Task brief: List all lines of the data containing the word "each".

Material for the task:
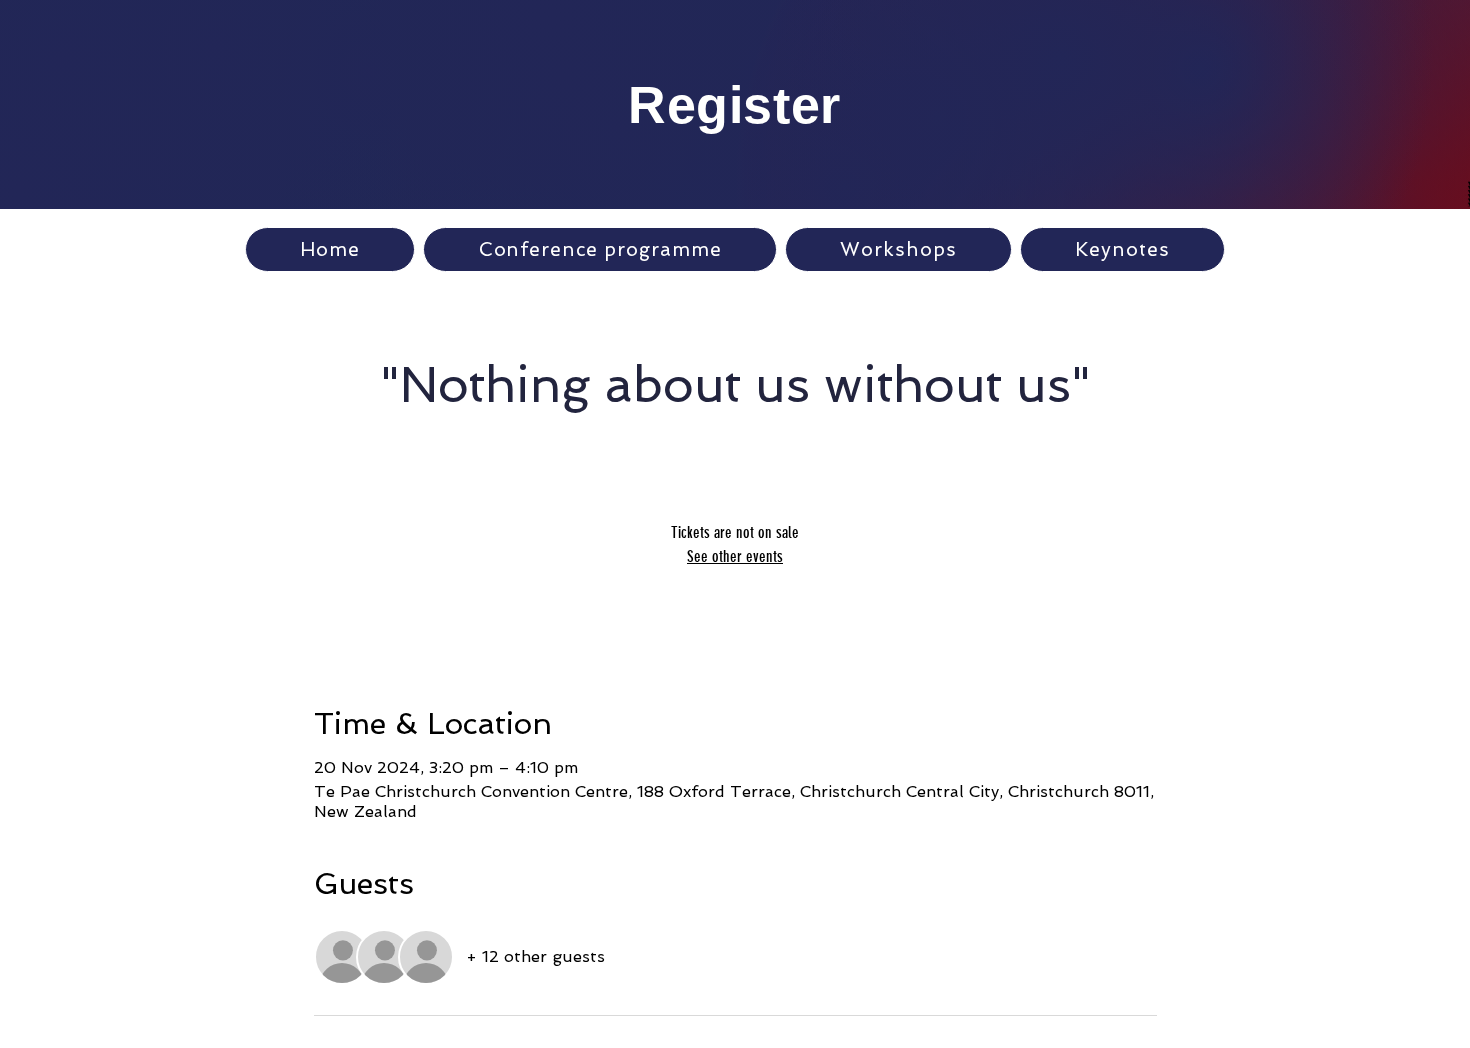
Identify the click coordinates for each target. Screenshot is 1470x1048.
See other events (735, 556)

==

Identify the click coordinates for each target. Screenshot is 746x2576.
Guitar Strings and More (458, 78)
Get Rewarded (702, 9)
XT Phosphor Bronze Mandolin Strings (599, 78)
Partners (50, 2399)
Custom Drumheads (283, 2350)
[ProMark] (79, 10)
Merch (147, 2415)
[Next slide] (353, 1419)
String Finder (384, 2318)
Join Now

Task response:
Identify the click coordinates for each target. Screenshot is 1470x1048.
Identify the click coordinates for each target. Screenshot is 746x2576.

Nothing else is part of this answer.